:: Extrait à lire ::
────────────────────
On trouvera ci-joint l'allocution que le Directeur général de l'Organisation mondiale du commerce, M. Renato Ruggiero, a prononcée aujourd'hui (27 octobre) à la Réunion de haut niveau sur les mesures intégrées en faveur du développement du commerce des pays les moins avancés, tenue à Genève.

Monsieur le Président, mesdames, messieurs,

La réunion d'aujourd'hui est organisée pour donner suite à la demande faite par les Ministres des Membres de l'OMC à la conférence tenue en décembre dernier à Singapour. Elle revêt une importance capitale parce que, pour la première fois, nous mobilisons toute l'énergie du système multilatéral pour nous attaquer au problème de la marginalisation économique. Elle est importante aussi parce que sans l'intégration totale des pays les moins avancés, le système commercial ne sera jamais véritablement “mondial”. Elle est importante enfin car elle montre de façon tangible jusqu'à quel point vos pays ont choisi l'ouverture, l'intégration et le commerce comme moteurs du développement économique.

Notre objectif à tous est de faire en sorte que les pays les moins avancés d'aujourd'hui soient des partenaires à part entière dans l'économie mondiale et face aux possibilités offertes par celle-ci. Nous n'y parviendrons pas simplement par l'éloquence et les grands mots. Au cours des deux prochains jours, nous devons obtenir des résultats concrets, qui aient une signification réelle et pratique pour les pays les moins avancés.

Il y a trois principaux moyens de faire aboutir cette réunion à des résultats concrets et pratiques: d'abord en offrant de nouvelles possibilités d'accès aux marchés pour les exportations des pays les moins avancés, ensuite en élaborant une approche intégrée pour développer une capacité commerciale qui tienne compte des besoins réels des pays les moins avancés eux-mêmes, et enfin en utilisant les technologies nouvelles pour ouvrir la voie à des possibilités nouvelles entre le Nord et le Sud, qui permettra de faire circuler librement et de façon productive l'information, la connaissance et les idées. Je peux assurer les délégations des pays présents aujourd'hui que l'OMC est entièrement déterminée à mener cette tâche.
────────────────────
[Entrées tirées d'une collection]
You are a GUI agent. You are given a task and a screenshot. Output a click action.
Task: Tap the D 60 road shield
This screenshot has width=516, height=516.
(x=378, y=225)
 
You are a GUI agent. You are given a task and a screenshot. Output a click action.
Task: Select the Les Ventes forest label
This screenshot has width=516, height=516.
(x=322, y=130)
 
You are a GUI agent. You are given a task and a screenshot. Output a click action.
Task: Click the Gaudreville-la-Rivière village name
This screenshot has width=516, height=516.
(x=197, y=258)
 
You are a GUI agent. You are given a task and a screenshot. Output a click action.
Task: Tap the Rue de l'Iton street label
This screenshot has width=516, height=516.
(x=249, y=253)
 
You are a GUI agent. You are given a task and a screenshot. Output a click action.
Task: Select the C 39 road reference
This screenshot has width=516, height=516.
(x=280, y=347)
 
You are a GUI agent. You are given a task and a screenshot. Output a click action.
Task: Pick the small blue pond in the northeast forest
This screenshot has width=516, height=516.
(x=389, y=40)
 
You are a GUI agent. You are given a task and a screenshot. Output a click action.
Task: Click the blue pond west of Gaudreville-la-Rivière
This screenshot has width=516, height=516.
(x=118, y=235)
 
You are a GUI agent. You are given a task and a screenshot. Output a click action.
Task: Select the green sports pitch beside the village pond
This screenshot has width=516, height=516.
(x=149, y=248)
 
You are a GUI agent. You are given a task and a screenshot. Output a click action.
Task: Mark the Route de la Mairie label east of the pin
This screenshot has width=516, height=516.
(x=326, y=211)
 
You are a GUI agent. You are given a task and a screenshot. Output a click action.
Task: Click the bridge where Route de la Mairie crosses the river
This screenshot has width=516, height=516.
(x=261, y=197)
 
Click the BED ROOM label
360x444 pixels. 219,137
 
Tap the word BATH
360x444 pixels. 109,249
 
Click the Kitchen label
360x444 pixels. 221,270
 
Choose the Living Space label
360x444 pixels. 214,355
────────────────────
:: Exercice proposé 1 ::
Recopiez le passage de l'allocution qui commence par « On trouvera ci-joint » et se termine par « tenue à Genève. ».
:: Exercice proposé 2 ::
Répondez à ces questions sur l'allocution :
(a) Dans quelle ville se tient la réunion de haut niveau ?
(b) Où s'est tenue la conférence ministérielle de décembre dernier ?
(c) Combien de principaux moyens l'orateur cite-t-il pour faire aboutir la réunion à des résultats concrets ?
:: Exercice proposé 3 ::
Reprenez l'allocution après sa dernière phrase et poursuivez-la.

:: Réponse attendue 1 ::
On trouvera ci-joint l'allocution que le Directeur général de l'Organisation mondiale du commerce, M. Renato Ruggiero, a prononcée aujourd'hui (27 octobre) à la Réunion de haut niveau sur les mesures intégrées en faveur du développement du commerce des pays les moins avancés, tenue à Genève.

:: Réponse attendue 2 ::
(a) À Genève.
(b) À Singapour.
(c) Trois.

:: Réponse attendue 3 ::
Je n'entends pas sous-estimer l'ampleur des problèmes rencontrés par vos pays. Il y a d'abord et surtout le problème de la pauvreté et ses effets paralysants sur tous les aspects de la vie de millions de personnes - leur alimentation et leur santé, la mortalité infantile et l'espérance de vie, et les possibilités d'accès à l'éducation pour chaque personne et ses enfants; ces faits sont intolérables à tous les égards. Avec 10 pour cent de la population mondiale, les pays les moins avancés ne représentent, ensemble, qu'un demi pour cent du commerce mondial. Leur part des investissements internationaux reste insignifiante et leur accès aux technologies modernes clés est totalement insuffisant, dans l'agriculture, dans l'industrie manufacturière, dans les communications, dans pratiquement tous les domaines de l'activité économique.

Le problème est immense mais il y a aujourd'hui des signes que les choses changent dans la bonne direction et que des possibilités nouvelles se présentent. Partout dans le monde, nous avons vu au cours des 20 dernières années de nombreux pays en développement se libérer des handicaps de la pauvreté pour prendre leur part de la croissance et de la prospérité dans l'économie mondiale. La Banque mondiale, le FMI, le PNUD, la CNUCED, c'est-à-dire toutes les grandes institutions économiques internationales, dressent un bilan singulièrement semblable de la progression, souvent spectaculaire, des résultats économiques obtenus par beaucoup des pays les moins avancés au cours des dernières années. Comme la CNUCED l'a signalé, plus de la moitié des pays les moins avancés ont amélioré leurs résultats économiques au milieu des années 90. La croissance enregistrée par les pays les moins avancés, en tant que groupe, était d'environ 5 pour cent en 1995 et 1996, contre 3 pour cent en moyenne pendant la première moitié des années 90 et 2 pour cent seulement dans les années 80.

Plus important encore, cette croissance économique impressionnante a déjà une incidence réelle sur la vie de tous les jours des gens. Par exemple, parmi un groupe d'une vingtaine de pays en développement ayant entrepris une réforme structurelle, le FMI a constaté que la moyenne des dépenses consacrées à l'éducation a augmenté de 5 pour cent en valeur réelle, soit de plus de 2 pour cent en chiffre par habitant. Les dépenses réelles pour la santé se sont accrues de 7,5 pour cent par an. Le taux d'analphabétisme a diminué de 3 pour cent par an, tandis que le taux de scolarisation dans les écoles primaires et secondaires a augmenté de plus de 1 pour cent par an. L'accès aux soins de santé a progressé de près de 10 pour cent par an et l'accès à l'eau potable de 5 pour cent par an.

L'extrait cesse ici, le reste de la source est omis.